The application of the Real Plan had made excellent strides to the Brazilian economy upon its introduction. Dornbusch (1997) stated that the plan had improved income distribution in the country and increased the income share of the poorest 60% Brazilians and covered 13 million people once the plan was introduced. Prior to the enactment of the Real Plan, per-capita GDP was low and income distribution was down considerably. At least 25% income was reported for the poorest 60% of the country in the 1960s and the income share continued to drop for these people by the 1990s to 16.3%. The richest 10 Brazilians in the country gained an increase in their income share in the country by up to 49.7%. The improved income distribution is brought in by the real wage gains introduced by the Real Plan and the reduction of inflation tax. Funds were also shifted consistently to ensure increase in wages, permitting those from under the poverty line to grow in income by up to 35%. Import penetration of Brazilian companies have also increased exponentially. As of 1995, income penetration has increased to 15.5% in 1995. Economic reform through the Real Plan also bolstered production and development in the country due to the increased equity valuation of industries which greatly benefited from the plan. The exchange rate was also at par with the dollar, permitting the stabilization of a fixed exchange rate for the country. The real interest rates also ensured that capital inflows remained consistent for the country and it even reached to $52 billion by December 1995 and $59 billion in 1996 in the same period. It is also noted that the Real Plan had also restored the growth and development of the banking sector and several sectors were also upgraded such as the agriculture sector .

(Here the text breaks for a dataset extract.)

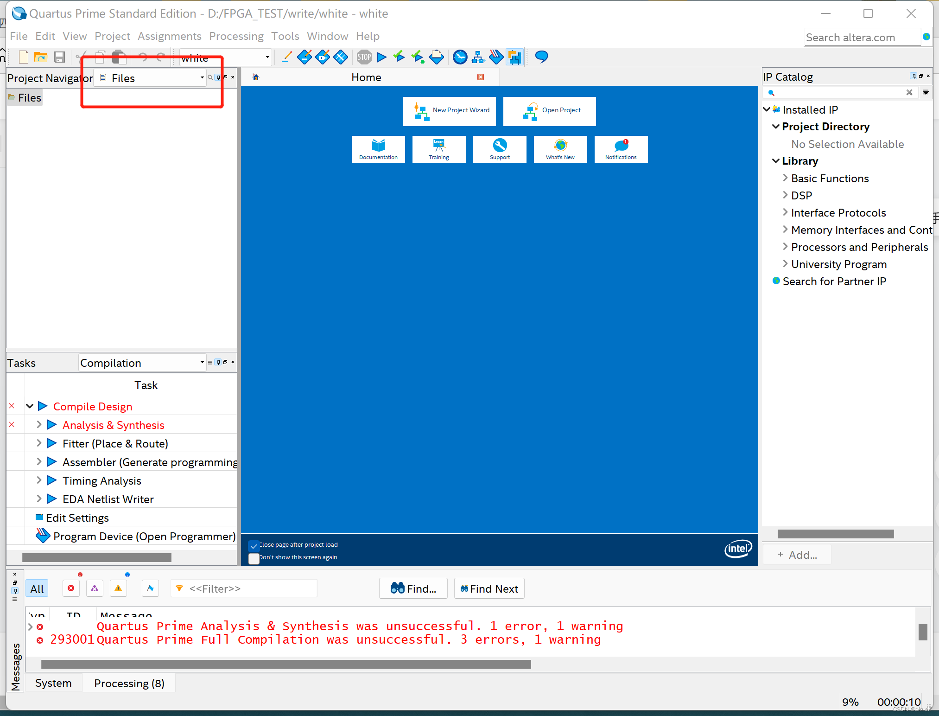Open the Chip Planner toolbar icon
Screen dimensions: 939x716
coord(514,57)
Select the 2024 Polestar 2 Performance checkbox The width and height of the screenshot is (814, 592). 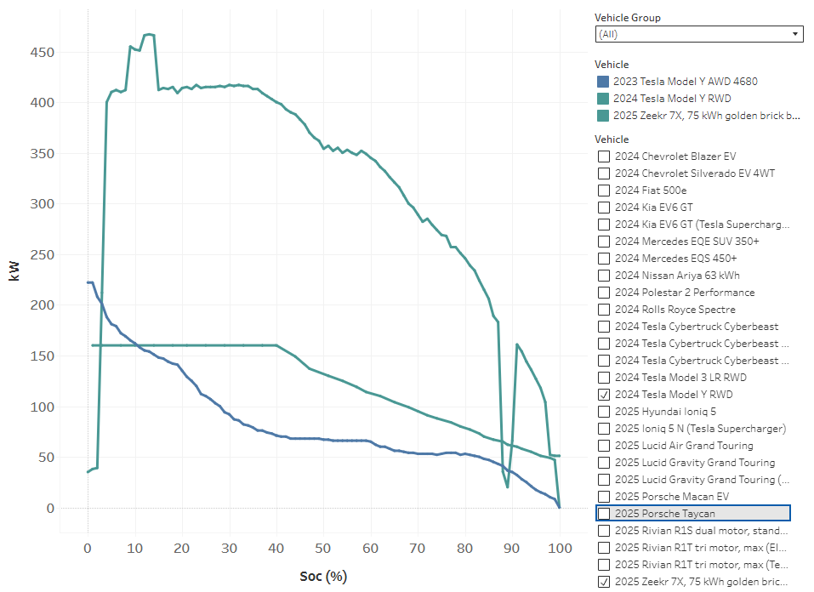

Developing countries have immense potential if they are given the chance to prove it to the rest of the world. Considering their capabilities, it is essential that these countries are indeed assisted in recognizing their potential. However, external assistance can only do so much because it is still the country’s own efforts that would make the country grow. In the cases of Brazil and Singapore, their respective governments have actively initiated change and identified how development could flourish. They have reorganized their respective government structures to accommodate the market and introduced instruments such as the Real Plan and the EDB to ensure that financial and economic policies are supported and enacted accordingly by both foreign and domestic investors or businesses. Other developing countries can use the Singaporean and Brazilian models to instigate reform because as seen in both examples, they have taken risks to establish economic reform and they have reaped the results immensely once the public saw its benefits.